AblationBench: Evaluating Automated Planning of Ablations in Empirical AI Research
Talor Abramovich, Gal Chechik
TL;DR
AblationBench provides a structured benchmark for evaluating automated ablation planning in empirical AI research, introducing two complementary tasks—AuthorAblation (planning ablations from a paper's method) and ReviewerAblation (identifying missing ablations in full submissions). It couples LM-based judges with ground-truth ablations to enable fully automated evaluation, and compares two planning paradigms (LM-based and agent-based SWE-agent) across diverse models and conferences. Key findings show frontier LMs identify only a minority of original ablations (best ~38% recall), humans outperform models, and a grounding trade-off exists between authorship- and reviewer-style ablations. The work highlights substantial room for improvement in automated ablation planning and provides publicly available data and code to spur progress in this direction.
Abstract
Language model agents are increasingly used to automate scientific research, yet evaluating their scientific contributions remains a challenge. A key mechanism to obtain such insights is through ablation experiments.
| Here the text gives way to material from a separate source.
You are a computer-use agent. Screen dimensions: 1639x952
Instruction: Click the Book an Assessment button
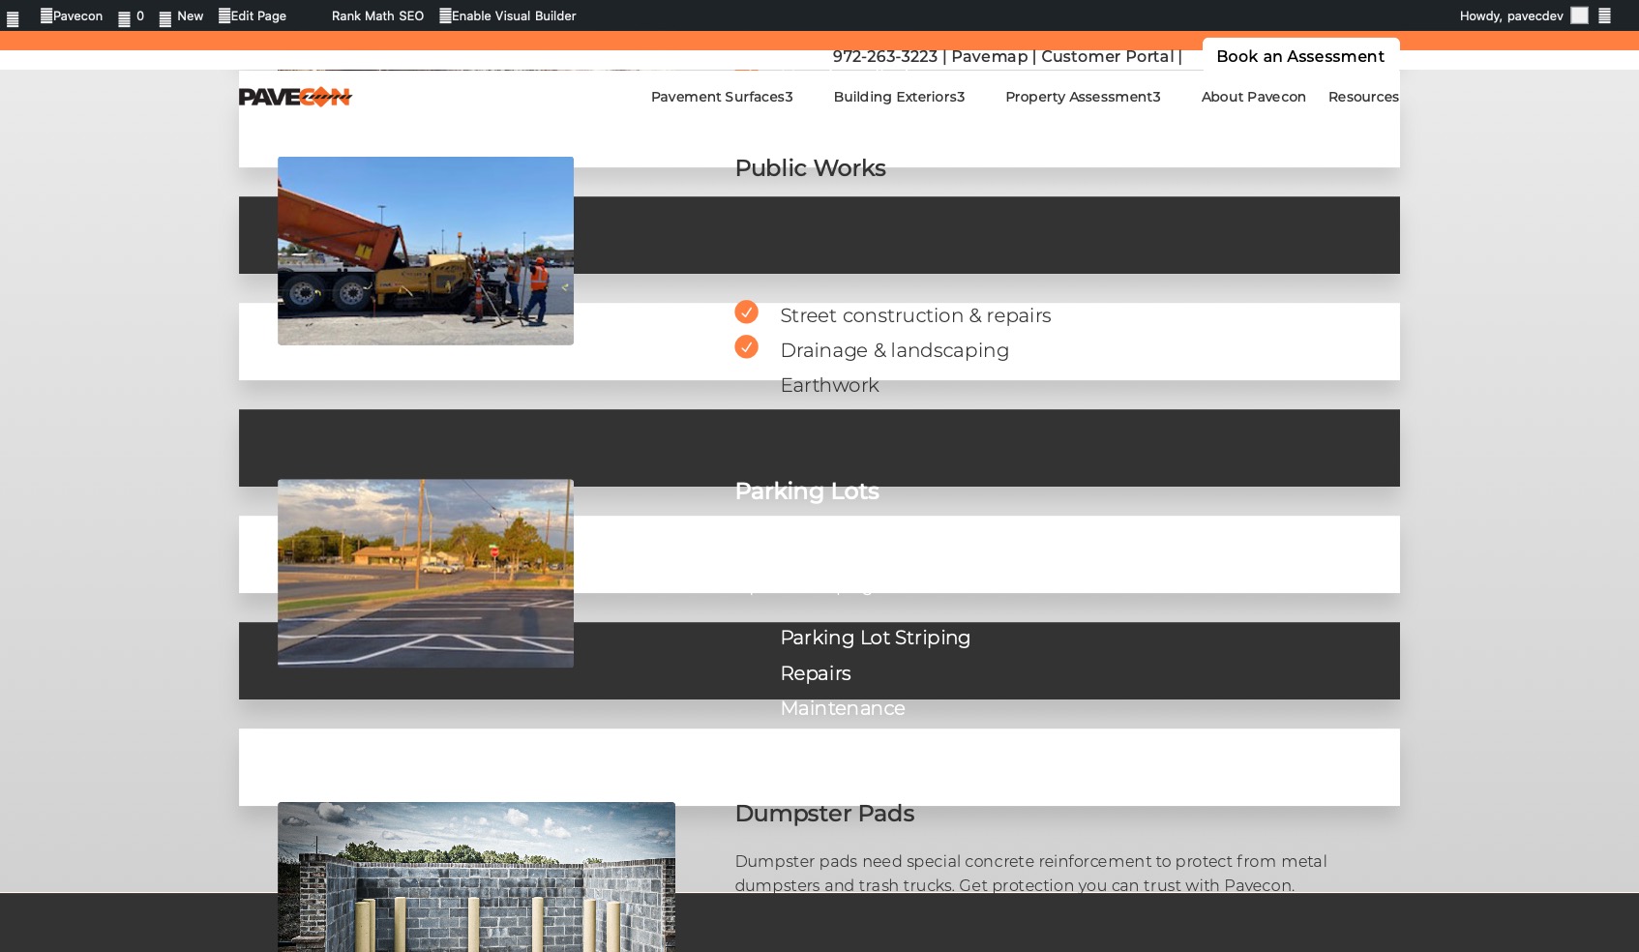tap(1299, 56)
To this end, we introduce AblationBench, a benchmark suite for evaluating agents on ablation planning tasks in empirical AI research. It includes two tasks: AuthorAblation, which helps authors propose ablation experiments based on a method section and contains 83 instances, and ReviewerAblation, which helps reviewers find missing ablations in a full paper and contains 350 instances. For both tasks, we develop LM-based judges that serve as an automatic evaluation framework. Our experiments with frontier LMs show that these tasks remain challenging, with the best-performing LM system identifying only 38% of the original ablations on average, below human-level performance. We observe an inverse performance trend between the author and reviewer tasks, which we attribute to differences in model grounding. Lastly, we analyze the limitations of current LMs on these tasks, and find that chain-of-thought prompting outperforms an agent-based approach. Our data is available on https://huggingface.co/collections/ai-coscientist/ablationbench, and our code is available on https://github.com/ai-scientist-bench/ablation-bench .